4.3.3. Het tegen die laatste beslissing van het Hof gerichte incidentele beroep van belanghebbende slaagt, reeds omdat belanghebbende zich in bezwaar en beroep niet heeft gekeerd tegen deze beschikking inzake invorderingsrente.
4.4. Ambtshalve overweegt de Hoge Raad dat het Hof met zijn hiervoor in 4.3.1 bedoelde beslissing een te hoge vergoeding van heffingsrente heeft toegekend, omdat het daarbij ook heffingsrente heeft vergoed over de periode na afloop van het belastingtijdvak (2006). Gelet op hetgeen de Hoge Raad heeft overwogen in onderdeel 4.1.12 van het arrest van 30 september 2011, geeft de uitspraak van het Hof in zoverre blijk van een onjuiste rechtsopvatting.
4.5. Het principale beroep van belanghebbende, dat betrekking heeft op de vergoeding van heffingsrente in samenhang met de vermindering van 9 februari 2008, 002, faalt bij gebrek aan belang. Uit hetgeen hierna in 5.2 wordt overwogen volgt namelijk dat het volledige bedrag van de door belanghebbende verlangde vergoeding van heffingsrente ten bedrage van € 1.555.990 reeds kan worden toegekend in samenhang met de verminderingen van de aanslag 001.
5. Slotsom
5.1. Gelet op het hiervoor in 4.2.6, 4.3.3, en 4.4 overwogene kan 's Hofs uitspraak niet in stand blijven.

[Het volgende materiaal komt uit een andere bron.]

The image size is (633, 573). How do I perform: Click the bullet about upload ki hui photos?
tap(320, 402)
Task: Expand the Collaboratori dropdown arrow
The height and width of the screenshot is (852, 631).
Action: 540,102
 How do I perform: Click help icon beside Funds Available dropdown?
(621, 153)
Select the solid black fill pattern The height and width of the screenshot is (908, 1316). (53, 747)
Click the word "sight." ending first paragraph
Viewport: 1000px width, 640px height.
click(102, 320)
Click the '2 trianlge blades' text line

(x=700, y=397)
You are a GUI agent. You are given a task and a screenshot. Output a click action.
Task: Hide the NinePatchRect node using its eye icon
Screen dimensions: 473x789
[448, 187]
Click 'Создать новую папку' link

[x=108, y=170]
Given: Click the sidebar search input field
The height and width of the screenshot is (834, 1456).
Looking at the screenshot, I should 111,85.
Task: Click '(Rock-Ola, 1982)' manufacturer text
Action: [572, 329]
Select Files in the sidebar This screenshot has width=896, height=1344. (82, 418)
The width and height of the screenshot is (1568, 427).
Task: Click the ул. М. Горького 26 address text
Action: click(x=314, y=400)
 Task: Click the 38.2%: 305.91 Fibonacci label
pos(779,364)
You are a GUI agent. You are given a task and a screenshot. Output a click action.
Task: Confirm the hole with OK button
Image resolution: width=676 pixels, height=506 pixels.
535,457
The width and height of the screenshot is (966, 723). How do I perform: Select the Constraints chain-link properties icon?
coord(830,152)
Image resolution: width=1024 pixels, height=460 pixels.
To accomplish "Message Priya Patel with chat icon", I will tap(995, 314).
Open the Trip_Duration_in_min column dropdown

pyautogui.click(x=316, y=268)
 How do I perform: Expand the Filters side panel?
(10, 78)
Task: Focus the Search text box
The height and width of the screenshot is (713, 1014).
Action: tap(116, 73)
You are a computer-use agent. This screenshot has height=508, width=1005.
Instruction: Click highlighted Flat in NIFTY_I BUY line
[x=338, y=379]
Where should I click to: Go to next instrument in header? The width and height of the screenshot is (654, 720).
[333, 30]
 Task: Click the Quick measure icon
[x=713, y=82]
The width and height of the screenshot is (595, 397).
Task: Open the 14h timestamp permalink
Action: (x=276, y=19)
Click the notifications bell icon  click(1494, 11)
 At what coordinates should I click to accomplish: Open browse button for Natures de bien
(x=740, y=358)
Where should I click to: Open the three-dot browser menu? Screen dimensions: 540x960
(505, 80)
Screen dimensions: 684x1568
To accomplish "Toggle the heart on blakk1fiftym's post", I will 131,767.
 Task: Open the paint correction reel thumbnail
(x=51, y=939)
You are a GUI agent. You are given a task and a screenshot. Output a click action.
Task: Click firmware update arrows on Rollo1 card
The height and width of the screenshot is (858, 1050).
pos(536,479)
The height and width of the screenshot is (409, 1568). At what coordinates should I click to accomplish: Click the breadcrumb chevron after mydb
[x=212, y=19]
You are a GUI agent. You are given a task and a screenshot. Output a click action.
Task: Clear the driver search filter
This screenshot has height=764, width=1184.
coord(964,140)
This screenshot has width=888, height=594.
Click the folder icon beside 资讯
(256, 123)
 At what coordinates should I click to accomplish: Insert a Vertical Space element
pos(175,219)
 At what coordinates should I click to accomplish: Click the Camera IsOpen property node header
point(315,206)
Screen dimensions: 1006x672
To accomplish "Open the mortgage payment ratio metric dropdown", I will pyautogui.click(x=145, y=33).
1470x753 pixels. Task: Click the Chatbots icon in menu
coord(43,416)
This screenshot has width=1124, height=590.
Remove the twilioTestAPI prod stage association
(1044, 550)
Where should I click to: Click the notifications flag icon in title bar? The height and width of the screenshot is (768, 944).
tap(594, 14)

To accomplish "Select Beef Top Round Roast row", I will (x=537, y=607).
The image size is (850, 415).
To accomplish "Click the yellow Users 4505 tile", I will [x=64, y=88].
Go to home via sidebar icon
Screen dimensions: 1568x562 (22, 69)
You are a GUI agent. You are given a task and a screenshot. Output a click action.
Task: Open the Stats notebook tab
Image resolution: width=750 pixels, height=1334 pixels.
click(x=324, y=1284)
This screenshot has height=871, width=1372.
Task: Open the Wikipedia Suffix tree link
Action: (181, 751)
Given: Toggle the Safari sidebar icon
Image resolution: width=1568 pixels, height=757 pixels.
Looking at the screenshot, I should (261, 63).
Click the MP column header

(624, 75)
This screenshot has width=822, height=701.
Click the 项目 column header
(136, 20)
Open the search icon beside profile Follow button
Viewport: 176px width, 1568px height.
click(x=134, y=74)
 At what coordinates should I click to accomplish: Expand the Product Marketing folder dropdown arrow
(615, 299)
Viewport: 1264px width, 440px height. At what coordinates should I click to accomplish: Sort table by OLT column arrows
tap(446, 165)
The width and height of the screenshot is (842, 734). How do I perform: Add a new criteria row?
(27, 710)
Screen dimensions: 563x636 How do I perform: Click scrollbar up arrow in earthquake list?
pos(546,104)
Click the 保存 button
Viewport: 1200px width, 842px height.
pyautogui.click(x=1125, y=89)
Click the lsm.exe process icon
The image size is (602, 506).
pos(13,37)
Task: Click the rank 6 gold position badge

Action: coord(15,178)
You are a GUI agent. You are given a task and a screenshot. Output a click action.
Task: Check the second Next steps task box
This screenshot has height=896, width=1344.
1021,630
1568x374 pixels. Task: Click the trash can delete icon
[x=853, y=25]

De Hoge Raad kan de zaak afdoen.
5.2. Tussen partijen is niet in geschil dat het rentenadeel voor belanghebbende ten gevolge van de vermindering van 10 november 2007, 001, berekend over het tijdvak van 1 juli tot en met 31 december 2006, € 149.993 bedraagt. Verder is niet in geschil dat het rentenadeel voor belanghebbende ten gevolge van de vermindering van 9 februari 2008, 001, berekend over het tijdvak van 1 juli tot en met 31 december 2006, € 1.405.997 bedraagt. Het totale bedrag aan heffingsrente dat de Inspecteur in overeenstemming met onderdeel 4.1.12 van het arrest van 30 september 2011 diende te vergoeden, bedraagt daarom € 149.993 plus € 1.405.997 is € 1.555.990. De Hoge Raad zal deze vergoeding verlenen.
6. Proceskosten
Wat betreft het incidentele cassatieberoep van belanghebbende zal de Staatssecretaris van Financiën worden veroordeeld in de kosten van het geding in cassatie. Hierbij wordt in aanmerking genomen dat de zaak met nummer 10/01498 met de onderhavige zaak samenhangt in de zin van het Besluit proceskosten bestuursrecht.
7. Beslissing
De Hoge Raad:
verklaart het principale beroep in cassatie van belanghebbende ongegrond,
verklaart het beroep in cassatie van de Minister en het incidentele beroep in cassatie van belanghebbende gegrond,
vernietigt de uitspraak van het Hof, behoudens de beslissing omtrent het griffierecht,
vernietigt de uitspraak van de Rechtbank,
vernietigt de uitspraak van de Inspecteur op het bezwaarschrift inzake de heffingsrente in verband met de vermindering van 10 november 2007, 001,
kent aan belanghebbende ter zake van vergoeding van heffingsrente een bedrag toe van € 1.555.990,
gelast dat de Staat aan belanghebbende vergoedt het door deze ter zake van de behandeling van het beroep in cassatie betaalde griffierecht ten bedrage van € 448,
en veroordeelt de Staatssecretaris van Financiën in de kosten van het geding in cassatie aan de zijde van belanghebbende, vastgesteld op de helft van € 1092,50, derhalve € 546,25, voor beroepsmatig verleende rechtsbijstand.
Dit arrest is gewezen door de raadsheer C. Schaap als voorzitter, en de raadsheren J.W.M. Tijnagel, A.H.T. Heisterkamp, M.W.C. Feteris en R.J. Koopman, in tegenwoordigheid van de waarnemend griffier A.I. Boussak-Leeksma, en in het openbaar uitgesproken op 25 november 2011.